Die Franzosen haben anscheinend ein Faible für das Jonglieren mit Automarkennamen. Citroën und Peugeot haben das ja mit der DS schon vorgemacht. Da wurden herausgeputzte Zitronen und Löwen dann einfach DS genannt, um zu unterstreichen, dass sie etwas ganz Besonderes sind wie eben seinerzeit die DS, die Göttin. Aber eigentlich sorgt das eher für Verwirrung, und von neuer Legendenbildung sind wir aber so was von meilenweit entfernt.
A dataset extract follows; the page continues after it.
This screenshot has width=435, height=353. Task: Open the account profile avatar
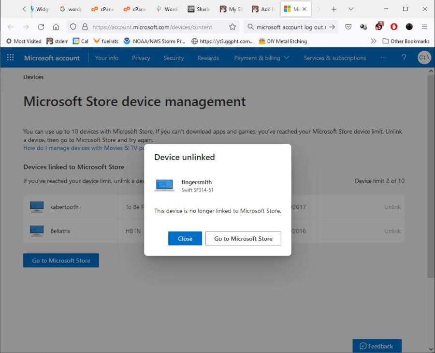(424, 58)

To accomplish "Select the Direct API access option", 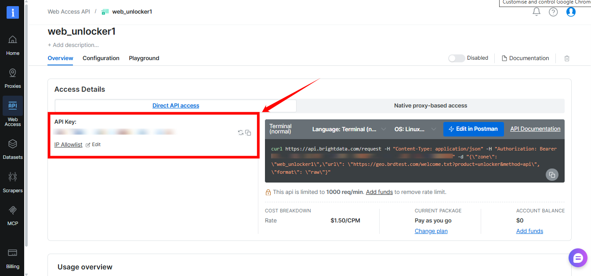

Legendenbildung, die gelingt Renault mit der Alpine schon.
Foto: Wolf-Dieter Grabner

Jetzt macht Renault etwas Ähnliches und erinnert sich an die französische Sportwagenmarke Alpine und deren Übernahme in den 1970er-Jahren.

Das Logo ist jetzt echt kein Rhombus.
Foto: Wolf-Dieter Grabner

Es kennen halt heute fast nur noch jene Leute die erste Alpine, die damals schon schwer auf Autos abfuhren oder die heute bei alten Sportwagen schwach werden. Darum sagt der Name den meisten nichts mehr, was zu wunderbaren Begegnungen führt. Denn der Wagen fällt auf. Man hört die Alpine von weitem, noch bevor sie angeschossen kommt, diese blaue Flunder. Sie erzeugt vor allem Neugier, aber keinen Neid.
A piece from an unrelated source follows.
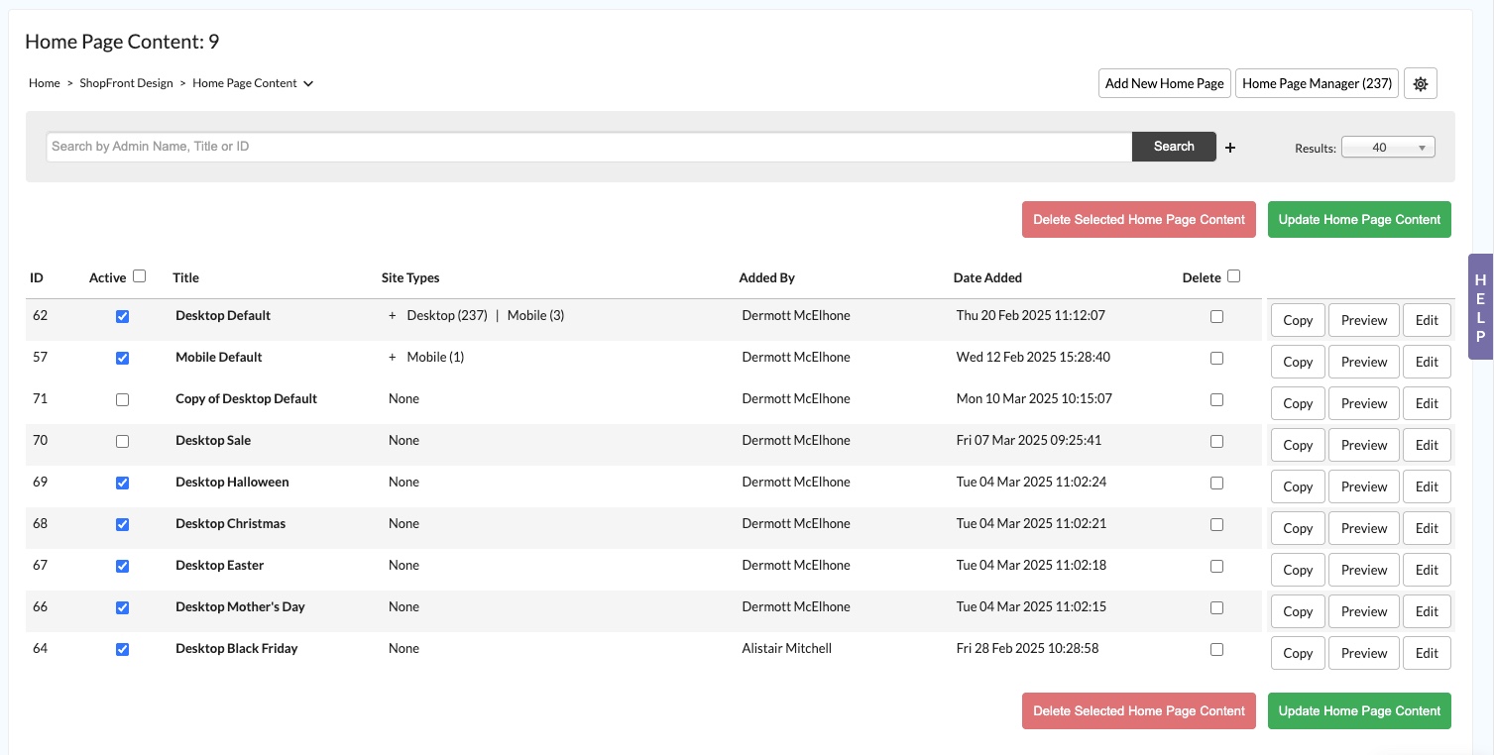1494x755 pixels.
Task: Focus the Admin Name search field
Action: pyautogui.click(x=589, y=147)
Die erste Serie wird nur in begrenzter Stückzahl hergestellt.
Foto: Wolf-Dieter Grabner

Man muss also oft und lange in der Automobilgeschichte kramen, wenn jemand wissen will, was das für ein Auto ist und warum dann nicht Renault draufsteht, wenn es doch einer ist.

Typisch untypisch

Für einen Renault ist die Alpine tatsächlich untypisch. Obwohl die Marke immer wieder versucht hat, mit argen Konzepten aufzufallen: Vel Satis, Avantime, R4 ... Die Alpine ist ein in weiten Teilen kompromissloser Sportwagen. Da haben die Ingenieure eiskalt auf ein Handschuhfach verzichtet und zwei Kofferräume verbaut, die es mit Koffern gar nicht aufnehmen wollen. Der vordere fasst 96 Liter, der hintere 100.

Eigenständiges Design im Sinne des Originals.
Foto: Wolf-Dieter Grabner

Wenn jetzt vorn fast kein Kofferraum ist und hinten auch nicht – wo dann der Motor sei, fragt da mancher: in der Mitte, gleich hinter den Sitzen. Mittelmotor. 252 PS, 1.798 Kubikzentimeter, vier Zylinder, Turbo, und über ein 7-Gang-Doppelkupplungsgetriebe schickt er seine 320 Newtonmeter Drehmoment an die Hinterräder. Das klingt jetzt nicht nach dem ultimativen, kompromisslosen Sportwagen, ja, schon richtig.

Die Alpine auf Kopfsteinpflaster zu fahren ist gar keine so blöde Idee. Die kann das nämlich.
Foto: Wolf-Dieter Grabner

Ein im Vergleich dazu fast bieder aussehender M5 mit vier Sitzplätzen und ordentlich Kofferraum hat 600 PS. Aber die Alpine wiegt wegen des Leichtbaukonzepts als Nackte nur 1.103 Kilogramm. Jeder 600-PS-Hobel ist doppelt so schwer. Und das macht vor allem in Sachen Dynamik unendlich viel aus. Spannender zu fahren ist sicher die leichte Alpine.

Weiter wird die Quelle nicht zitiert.